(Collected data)
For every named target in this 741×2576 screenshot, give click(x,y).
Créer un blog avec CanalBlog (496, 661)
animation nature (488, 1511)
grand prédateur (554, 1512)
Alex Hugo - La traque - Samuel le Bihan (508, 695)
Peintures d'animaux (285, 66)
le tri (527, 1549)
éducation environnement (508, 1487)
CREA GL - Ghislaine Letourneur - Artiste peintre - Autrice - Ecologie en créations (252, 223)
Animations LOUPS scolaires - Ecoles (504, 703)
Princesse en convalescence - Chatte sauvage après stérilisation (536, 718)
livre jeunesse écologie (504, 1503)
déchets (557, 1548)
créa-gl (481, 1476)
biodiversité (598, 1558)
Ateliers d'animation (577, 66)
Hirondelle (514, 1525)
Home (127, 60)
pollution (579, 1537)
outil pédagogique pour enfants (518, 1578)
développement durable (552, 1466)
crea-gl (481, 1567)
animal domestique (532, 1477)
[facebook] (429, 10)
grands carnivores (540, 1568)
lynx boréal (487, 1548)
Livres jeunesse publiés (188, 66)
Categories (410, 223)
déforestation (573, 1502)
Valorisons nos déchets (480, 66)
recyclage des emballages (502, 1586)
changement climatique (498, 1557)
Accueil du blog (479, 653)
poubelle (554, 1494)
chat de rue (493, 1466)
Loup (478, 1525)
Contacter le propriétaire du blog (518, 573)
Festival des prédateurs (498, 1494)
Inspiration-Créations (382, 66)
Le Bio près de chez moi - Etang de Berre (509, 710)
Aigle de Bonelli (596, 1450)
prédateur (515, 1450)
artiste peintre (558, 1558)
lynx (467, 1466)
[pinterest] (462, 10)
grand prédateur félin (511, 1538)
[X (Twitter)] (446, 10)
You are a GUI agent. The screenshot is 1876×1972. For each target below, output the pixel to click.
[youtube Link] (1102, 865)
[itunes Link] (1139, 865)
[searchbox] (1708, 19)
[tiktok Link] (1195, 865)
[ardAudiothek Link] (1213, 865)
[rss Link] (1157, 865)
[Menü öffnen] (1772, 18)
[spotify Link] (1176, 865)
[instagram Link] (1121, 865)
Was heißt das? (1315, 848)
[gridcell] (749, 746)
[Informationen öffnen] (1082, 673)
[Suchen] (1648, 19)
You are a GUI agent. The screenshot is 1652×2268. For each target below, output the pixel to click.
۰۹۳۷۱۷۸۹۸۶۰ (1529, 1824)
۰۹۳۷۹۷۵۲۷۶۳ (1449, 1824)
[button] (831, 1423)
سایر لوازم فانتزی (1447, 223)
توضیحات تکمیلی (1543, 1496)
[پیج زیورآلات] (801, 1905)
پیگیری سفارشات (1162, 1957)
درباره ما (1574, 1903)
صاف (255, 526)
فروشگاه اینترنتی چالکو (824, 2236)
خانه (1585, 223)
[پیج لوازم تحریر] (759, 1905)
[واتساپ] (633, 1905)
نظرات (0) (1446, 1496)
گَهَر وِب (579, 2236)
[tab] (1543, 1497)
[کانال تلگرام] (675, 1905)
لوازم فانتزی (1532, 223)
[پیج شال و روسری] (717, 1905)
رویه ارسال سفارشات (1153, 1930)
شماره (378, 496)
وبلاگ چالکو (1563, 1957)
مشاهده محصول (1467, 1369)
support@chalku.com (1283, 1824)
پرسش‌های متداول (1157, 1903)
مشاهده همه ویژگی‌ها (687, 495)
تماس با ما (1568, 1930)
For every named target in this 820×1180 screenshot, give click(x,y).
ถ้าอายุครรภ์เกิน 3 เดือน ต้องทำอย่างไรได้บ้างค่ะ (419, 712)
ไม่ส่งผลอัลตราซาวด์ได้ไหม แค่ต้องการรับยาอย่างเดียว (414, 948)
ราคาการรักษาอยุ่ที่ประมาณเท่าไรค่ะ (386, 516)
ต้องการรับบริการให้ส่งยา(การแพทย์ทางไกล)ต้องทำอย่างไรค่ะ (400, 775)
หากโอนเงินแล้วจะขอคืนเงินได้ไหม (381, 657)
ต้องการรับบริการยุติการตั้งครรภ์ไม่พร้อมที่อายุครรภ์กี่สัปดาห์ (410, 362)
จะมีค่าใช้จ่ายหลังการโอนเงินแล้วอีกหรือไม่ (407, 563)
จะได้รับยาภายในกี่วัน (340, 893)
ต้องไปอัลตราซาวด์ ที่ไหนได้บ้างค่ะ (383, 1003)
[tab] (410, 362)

--- Required action ---
Print exactly the lines above from the one with "grands carnivores (540, 1568)" to the one with "[X (Twitter)] (446, 10)", including both.

--- Task solution ---
grands carnivores (540, 1568)
lynx boréal (487, 1548)
Livres jeunesse publiés (188, 66)
Categories (410, 223)
déforestation (573, 1502)
Valorisons nos déchets (480, 66)
recyclage des emballages (502, 1586)
changement climatique (498, 1557)
Accueil du blog (479, 653)
poubelle (554, 1494)
chat de rue (493, 1466)
Loup (478, 1525)
Contacter le propriétaire du blog (518, 573)
Festival des prédateurs (498, 1494)
Inspiration-Créations (382, 66)
Le Bio près de chez moi - Etang de Berre (509, 710)
Aigle de Bonelli (596, 1450)
prédateur (515, 1450)
artiste peintre (558, 1558)
lynx (467, 1466)
[pinterest] (462, 10)
grand prédateur félin (511, 1538)
[X (Twitter)] (446, 10)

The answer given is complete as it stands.